▸ **INFORMATION GIVEN**:
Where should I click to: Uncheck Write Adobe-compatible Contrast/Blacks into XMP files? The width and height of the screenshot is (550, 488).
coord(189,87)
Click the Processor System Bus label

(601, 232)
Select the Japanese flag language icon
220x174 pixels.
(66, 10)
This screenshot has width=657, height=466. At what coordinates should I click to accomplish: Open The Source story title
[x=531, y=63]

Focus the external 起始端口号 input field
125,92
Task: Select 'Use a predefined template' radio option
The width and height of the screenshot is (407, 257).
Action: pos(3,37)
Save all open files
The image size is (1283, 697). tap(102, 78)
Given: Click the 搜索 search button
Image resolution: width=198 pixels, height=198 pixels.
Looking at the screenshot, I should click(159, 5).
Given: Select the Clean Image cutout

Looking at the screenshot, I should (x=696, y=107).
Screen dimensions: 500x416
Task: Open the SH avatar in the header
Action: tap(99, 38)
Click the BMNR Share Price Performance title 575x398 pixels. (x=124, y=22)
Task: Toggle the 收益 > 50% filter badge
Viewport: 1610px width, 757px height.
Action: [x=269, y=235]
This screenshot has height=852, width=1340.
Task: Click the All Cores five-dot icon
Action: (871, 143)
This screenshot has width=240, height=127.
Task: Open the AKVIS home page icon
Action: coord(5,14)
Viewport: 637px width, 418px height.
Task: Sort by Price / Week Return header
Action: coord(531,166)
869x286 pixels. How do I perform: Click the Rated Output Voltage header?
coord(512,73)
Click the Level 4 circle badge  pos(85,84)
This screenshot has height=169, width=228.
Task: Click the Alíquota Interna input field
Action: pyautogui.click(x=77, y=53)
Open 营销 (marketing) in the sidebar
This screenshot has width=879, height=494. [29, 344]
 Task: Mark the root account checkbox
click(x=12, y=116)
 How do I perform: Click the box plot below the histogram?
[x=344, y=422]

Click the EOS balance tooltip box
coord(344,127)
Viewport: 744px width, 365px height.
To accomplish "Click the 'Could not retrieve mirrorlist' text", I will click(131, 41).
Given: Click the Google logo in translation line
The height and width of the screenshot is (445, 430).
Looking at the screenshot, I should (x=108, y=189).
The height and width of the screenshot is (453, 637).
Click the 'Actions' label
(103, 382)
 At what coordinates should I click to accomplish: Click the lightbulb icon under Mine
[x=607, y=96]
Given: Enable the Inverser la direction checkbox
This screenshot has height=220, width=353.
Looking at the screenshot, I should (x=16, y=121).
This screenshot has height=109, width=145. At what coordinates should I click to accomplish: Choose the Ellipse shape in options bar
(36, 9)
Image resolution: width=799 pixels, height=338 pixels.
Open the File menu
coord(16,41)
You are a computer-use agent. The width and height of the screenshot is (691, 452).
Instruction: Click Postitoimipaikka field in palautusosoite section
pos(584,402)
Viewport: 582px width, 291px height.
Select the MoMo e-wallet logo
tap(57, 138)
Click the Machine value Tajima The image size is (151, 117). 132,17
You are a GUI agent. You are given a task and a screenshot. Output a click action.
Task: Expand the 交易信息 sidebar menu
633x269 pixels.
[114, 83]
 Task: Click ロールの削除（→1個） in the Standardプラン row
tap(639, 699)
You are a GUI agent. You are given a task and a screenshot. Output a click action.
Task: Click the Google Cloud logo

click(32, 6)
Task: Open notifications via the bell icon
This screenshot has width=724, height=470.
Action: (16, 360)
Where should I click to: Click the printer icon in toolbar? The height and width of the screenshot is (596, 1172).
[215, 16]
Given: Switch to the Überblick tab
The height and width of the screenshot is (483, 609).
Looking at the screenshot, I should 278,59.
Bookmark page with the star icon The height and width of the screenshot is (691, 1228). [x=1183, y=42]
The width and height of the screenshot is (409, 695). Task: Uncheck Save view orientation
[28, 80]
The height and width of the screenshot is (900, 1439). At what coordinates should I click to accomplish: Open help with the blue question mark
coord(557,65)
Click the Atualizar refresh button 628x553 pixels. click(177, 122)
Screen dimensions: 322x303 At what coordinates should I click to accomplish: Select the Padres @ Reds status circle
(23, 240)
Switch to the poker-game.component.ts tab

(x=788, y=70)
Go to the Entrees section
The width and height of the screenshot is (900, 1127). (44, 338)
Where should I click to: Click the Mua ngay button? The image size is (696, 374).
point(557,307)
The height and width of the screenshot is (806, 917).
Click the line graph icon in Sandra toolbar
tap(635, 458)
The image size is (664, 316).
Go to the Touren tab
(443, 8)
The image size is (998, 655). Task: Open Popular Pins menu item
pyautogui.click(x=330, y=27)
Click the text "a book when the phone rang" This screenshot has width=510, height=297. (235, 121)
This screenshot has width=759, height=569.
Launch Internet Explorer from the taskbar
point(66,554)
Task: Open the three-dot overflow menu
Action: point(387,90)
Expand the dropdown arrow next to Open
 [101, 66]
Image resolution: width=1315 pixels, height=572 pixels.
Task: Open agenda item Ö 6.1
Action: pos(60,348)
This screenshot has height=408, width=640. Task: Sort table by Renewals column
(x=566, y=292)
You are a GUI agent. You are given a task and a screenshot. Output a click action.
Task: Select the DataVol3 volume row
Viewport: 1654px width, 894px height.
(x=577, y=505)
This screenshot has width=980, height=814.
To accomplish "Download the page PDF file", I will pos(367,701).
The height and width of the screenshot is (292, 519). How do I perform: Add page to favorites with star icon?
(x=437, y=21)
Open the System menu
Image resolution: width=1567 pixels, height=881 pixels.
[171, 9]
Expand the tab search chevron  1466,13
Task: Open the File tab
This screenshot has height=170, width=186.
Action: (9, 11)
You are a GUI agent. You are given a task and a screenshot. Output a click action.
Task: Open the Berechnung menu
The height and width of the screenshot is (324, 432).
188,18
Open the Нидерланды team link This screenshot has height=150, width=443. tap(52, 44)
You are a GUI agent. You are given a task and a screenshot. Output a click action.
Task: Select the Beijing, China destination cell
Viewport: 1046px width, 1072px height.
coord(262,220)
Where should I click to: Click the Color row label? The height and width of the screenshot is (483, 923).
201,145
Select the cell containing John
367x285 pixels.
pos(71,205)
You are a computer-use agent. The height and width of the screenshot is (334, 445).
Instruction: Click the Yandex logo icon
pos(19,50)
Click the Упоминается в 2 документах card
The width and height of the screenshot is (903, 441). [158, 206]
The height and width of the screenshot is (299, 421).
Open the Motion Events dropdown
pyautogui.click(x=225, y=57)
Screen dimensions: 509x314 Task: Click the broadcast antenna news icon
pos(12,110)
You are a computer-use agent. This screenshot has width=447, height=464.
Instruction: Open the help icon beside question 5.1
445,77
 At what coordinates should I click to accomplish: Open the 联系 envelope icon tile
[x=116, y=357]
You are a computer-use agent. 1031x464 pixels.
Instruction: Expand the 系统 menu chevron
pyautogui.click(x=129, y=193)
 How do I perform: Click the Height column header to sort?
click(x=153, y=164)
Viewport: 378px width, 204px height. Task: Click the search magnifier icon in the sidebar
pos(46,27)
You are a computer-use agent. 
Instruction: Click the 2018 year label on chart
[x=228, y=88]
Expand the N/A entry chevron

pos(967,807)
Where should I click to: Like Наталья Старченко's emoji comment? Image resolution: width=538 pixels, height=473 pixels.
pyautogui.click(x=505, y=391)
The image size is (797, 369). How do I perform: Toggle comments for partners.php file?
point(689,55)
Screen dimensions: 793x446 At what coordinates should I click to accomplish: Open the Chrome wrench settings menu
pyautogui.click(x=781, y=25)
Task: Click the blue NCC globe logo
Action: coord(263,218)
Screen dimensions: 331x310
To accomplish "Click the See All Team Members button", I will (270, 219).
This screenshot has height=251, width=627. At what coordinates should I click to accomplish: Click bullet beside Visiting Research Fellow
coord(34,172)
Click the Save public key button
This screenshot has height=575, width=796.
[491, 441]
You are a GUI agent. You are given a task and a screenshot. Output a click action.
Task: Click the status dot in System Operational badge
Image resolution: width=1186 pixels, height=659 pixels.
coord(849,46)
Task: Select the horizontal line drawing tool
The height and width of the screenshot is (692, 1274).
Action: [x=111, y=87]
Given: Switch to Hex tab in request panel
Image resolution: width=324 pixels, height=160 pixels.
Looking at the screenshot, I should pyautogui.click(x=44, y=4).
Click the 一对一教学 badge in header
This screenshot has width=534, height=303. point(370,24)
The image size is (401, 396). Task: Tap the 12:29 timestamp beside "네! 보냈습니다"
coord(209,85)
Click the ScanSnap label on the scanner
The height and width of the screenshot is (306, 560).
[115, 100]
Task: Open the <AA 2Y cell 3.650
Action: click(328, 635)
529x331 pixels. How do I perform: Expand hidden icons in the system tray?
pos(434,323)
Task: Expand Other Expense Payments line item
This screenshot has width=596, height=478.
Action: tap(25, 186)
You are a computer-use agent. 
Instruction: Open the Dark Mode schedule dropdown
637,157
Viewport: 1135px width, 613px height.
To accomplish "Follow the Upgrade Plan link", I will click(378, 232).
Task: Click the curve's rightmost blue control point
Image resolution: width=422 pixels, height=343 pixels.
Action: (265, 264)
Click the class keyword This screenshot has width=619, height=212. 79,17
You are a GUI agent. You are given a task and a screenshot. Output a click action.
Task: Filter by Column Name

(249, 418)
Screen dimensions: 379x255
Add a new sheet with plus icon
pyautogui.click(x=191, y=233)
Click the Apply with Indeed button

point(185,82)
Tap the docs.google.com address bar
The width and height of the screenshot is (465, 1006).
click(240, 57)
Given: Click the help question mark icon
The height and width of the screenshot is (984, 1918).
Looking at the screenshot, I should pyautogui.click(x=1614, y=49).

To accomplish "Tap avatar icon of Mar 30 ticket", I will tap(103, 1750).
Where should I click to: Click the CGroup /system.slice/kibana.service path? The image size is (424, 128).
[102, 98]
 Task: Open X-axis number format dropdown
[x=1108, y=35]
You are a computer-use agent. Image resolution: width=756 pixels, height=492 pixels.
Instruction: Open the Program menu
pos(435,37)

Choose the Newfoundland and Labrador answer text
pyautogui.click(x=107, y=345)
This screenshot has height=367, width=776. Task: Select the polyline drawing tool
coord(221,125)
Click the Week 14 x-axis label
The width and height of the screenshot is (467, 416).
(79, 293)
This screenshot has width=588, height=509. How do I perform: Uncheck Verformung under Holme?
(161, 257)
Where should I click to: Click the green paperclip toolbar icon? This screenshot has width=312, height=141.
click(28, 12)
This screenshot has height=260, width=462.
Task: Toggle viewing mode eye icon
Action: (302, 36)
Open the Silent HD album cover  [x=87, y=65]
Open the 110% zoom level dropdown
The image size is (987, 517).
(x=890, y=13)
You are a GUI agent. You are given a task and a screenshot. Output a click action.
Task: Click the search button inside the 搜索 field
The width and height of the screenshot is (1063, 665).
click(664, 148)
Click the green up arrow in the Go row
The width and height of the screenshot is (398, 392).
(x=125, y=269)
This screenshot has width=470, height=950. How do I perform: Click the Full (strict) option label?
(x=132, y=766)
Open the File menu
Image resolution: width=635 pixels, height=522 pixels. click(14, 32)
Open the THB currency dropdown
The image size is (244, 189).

▸ **ACTIVITY**:
If a line in the records above has the word "will", copy it.

▸ **RESPONSE TO THE EXERCISE**:
To accomplish "Click the 'Could not retrieve mirrorlist' text", I will click(131, 41).
To accomplish "Download the page PDF file", I will pos(367,701).
To accomplish "Click the See All Team Members button", I will (270, 219).
To accomplish "Follow the Upgrade Plan link", I will click(378, 232).
To accomplish "Tap avatar icon of Mar 30 ticket", I will tap(103, 1750).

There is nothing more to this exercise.